The way I understand DNS, you do not want to have a CNAME record along
with *any* other records for the same name.  This includes NS and SOA
records which every domain has.

For example, if you have a CNAME and MX record for your base domain,
an MX lookup on your domain would result in an MX lookup for
heroku.com.  Not good.

For my domain, I use godaddy to host, point the base at
64.202.189.170, and set up domain redirecting (301) with godaddy to
the www name.  With this service, the whole url is preserved, and www
is appended to the beginning as a 301 redirect, or 302 if you want.

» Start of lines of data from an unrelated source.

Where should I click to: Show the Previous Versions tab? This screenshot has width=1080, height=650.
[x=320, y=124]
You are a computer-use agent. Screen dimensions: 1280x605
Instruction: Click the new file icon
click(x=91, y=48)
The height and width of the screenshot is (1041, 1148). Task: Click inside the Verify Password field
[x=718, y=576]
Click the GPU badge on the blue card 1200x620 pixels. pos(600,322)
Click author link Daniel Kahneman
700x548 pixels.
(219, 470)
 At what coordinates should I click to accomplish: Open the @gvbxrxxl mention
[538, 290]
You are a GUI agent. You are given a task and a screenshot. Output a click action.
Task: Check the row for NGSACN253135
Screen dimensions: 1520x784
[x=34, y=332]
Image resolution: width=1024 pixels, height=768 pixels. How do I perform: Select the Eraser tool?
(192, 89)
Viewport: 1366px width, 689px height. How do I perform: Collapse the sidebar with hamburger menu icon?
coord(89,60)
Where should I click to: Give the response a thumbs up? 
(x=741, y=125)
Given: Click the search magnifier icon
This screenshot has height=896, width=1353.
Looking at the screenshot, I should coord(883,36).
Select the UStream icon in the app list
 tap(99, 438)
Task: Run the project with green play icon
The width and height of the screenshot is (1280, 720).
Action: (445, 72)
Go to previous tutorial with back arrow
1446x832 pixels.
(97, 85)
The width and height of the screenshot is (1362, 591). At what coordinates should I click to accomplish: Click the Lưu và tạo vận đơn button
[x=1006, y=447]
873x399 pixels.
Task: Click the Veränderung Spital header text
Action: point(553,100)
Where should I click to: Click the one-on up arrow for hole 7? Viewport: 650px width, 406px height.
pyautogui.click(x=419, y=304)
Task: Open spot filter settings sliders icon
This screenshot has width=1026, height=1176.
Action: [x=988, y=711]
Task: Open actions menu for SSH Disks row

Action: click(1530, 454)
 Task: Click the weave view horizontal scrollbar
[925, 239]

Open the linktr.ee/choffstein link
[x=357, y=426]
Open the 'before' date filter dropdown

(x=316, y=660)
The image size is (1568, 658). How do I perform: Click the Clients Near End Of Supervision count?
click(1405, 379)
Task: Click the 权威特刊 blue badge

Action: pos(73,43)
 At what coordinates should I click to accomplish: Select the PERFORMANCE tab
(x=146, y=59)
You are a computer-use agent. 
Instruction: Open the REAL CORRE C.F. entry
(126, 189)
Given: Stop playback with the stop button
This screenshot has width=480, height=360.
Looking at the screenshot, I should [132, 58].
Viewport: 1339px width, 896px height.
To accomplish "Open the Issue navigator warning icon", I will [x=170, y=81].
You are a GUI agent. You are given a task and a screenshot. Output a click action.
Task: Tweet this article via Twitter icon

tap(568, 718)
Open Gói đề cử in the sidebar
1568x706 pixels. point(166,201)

www is a cname to proxy.heroku.com.  Works perfectly.

If you do it this way even for an existing site, eventually search
engines will direct users to the www version of your domain.

The only way to use the base domain safely with heroku would be if
heroku started hosting DNS.  Google App Engine has the same issue.

On May 8, 6:36 pm, Adam Wiggins <[email protected]> wrote:
> Another fix for this is to alias your domain to point to
> proxy.heroku.com instead of heroku.com.  i.e.:
>
> $ host mydomain.com
> mydomain.com is an alias for proxy.heroku.com.
> proxy.heroku.com has address 75.101.145.87
> proxy.heroku.com has address 75.101.163.44
>
> Although it reads a little less nicely, this avoids having to tinker
> with MX records, so perhaps we'll make this the official way to set up
> custom domains.  What do you guys think?